* [DOCUMENT SEGMENT]:

Classic capital IS rivalrous and, on large scales, zero-sum. Money is only valuable if it moves from one entity to another, and only because nobody can have enough of it.
To the extent that having money is (even more than today) the best way to get more money, it seems likely that the best advice to prepare for that world is to collect "classic capital" in forms that will retain or increase in value as things change. You can always HIRE people (or AIs) with good habits and personal datasets.
Note: like "first, catch a rabbit", or "first, create the universe" as the first step in making rabbit stew, this advice may be correct, but that doesn't make it useful.
I think I focused too much on the "competitive" part, but my main point was that only certain factors would maintain a difference between individuals productivity, whether they are zero-sum or not. If future AI assistants require large personal datasets to perform well, only the people with preexisting datasets will perform well for a while, even though anyone could start their own dataset at that point.

* [EXERCISE SET]:
A. According to the passage on classic capital, what can you always hire?
B. Repeat the passage on classic capital word for word, starting at "Classic capital IS" and ending at "and personal datasets.".
These items come from a separate source, unrelated to the passage on classic capital.

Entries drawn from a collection
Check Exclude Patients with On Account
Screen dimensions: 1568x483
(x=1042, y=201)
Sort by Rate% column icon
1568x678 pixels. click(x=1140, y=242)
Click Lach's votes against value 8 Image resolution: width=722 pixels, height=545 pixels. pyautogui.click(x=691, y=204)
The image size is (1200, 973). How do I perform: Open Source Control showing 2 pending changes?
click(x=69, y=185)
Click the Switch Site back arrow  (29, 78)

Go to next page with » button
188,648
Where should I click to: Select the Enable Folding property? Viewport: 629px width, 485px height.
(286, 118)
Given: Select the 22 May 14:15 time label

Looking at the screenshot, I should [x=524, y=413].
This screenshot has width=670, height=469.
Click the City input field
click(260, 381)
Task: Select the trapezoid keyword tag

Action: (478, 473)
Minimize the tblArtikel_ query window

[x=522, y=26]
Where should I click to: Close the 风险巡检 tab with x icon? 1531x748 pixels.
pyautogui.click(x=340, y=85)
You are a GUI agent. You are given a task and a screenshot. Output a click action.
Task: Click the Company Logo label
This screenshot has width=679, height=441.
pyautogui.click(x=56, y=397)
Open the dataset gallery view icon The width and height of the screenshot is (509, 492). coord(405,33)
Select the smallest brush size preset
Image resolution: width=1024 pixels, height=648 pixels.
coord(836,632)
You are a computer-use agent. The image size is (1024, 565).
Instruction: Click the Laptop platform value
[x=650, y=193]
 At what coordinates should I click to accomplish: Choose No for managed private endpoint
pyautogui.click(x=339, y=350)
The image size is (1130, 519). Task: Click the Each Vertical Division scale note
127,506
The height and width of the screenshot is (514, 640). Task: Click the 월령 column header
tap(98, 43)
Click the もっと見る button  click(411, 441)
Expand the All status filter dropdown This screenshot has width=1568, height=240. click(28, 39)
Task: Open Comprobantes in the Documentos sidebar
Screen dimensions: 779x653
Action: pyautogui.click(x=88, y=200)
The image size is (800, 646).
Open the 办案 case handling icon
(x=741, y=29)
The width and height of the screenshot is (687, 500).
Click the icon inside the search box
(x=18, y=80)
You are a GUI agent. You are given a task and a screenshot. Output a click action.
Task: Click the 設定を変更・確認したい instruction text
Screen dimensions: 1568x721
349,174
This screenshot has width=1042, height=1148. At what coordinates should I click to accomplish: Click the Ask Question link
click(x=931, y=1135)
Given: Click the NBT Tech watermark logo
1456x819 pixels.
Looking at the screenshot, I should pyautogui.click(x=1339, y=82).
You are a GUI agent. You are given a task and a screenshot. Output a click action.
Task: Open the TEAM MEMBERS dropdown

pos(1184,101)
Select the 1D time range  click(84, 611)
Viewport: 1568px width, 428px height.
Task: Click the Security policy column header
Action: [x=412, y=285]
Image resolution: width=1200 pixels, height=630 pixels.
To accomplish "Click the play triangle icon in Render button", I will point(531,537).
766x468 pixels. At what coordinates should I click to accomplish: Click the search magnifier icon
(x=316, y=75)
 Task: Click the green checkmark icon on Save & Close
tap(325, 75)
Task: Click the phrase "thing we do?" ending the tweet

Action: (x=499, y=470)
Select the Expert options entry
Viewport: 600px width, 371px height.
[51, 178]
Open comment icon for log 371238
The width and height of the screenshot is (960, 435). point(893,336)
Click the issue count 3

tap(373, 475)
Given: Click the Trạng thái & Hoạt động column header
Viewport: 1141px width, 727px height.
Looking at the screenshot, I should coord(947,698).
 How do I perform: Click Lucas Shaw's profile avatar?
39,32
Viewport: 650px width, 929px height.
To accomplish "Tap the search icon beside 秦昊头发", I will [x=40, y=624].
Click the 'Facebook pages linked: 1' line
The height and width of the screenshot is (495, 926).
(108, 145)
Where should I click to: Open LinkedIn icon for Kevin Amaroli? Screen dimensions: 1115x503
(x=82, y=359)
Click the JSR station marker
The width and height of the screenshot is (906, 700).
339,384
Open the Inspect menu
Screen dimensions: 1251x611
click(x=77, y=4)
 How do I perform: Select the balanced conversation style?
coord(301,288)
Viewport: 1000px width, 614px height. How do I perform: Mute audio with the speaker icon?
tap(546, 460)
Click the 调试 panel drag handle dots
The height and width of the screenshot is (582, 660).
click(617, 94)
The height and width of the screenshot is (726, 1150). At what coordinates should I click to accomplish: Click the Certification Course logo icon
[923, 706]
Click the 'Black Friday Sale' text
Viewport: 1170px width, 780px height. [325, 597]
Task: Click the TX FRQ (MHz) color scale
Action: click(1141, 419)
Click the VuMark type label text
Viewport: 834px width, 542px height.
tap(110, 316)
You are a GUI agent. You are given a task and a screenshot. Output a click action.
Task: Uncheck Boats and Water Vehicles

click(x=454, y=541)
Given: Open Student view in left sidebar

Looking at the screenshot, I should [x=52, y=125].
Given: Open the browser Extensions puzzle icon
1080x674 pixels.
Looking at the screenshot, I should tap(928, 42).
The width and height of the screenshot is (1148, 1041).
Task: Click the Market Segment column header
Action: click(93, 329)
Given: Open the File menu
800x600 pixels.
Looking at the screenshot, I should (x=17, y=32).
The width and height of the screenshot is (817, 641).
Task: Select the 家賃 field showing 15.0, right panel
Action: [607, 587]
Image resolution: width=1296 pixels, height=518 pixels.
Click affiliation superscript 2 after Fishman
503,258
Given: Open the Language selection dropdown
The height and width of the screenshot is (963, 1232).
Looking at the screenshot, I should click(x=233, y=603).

* [RESPONSES IN ORDER]:
A. People (or AIs) with good habits and personal datasets.

B.
Classic capital IS rivalrous and, on large scales, zero-sum. Money is only valuable if it moves from one entity to another, and only because nobody can have enough of it.
To the extent that having money is (even more than today) the best way to get more money, it seems likely that the best advice to prepare for that world is to collect "classic capital" in forms that will retain or increase in value as things change. You can always HIRE people (or AIs) with good habits and personal datasets.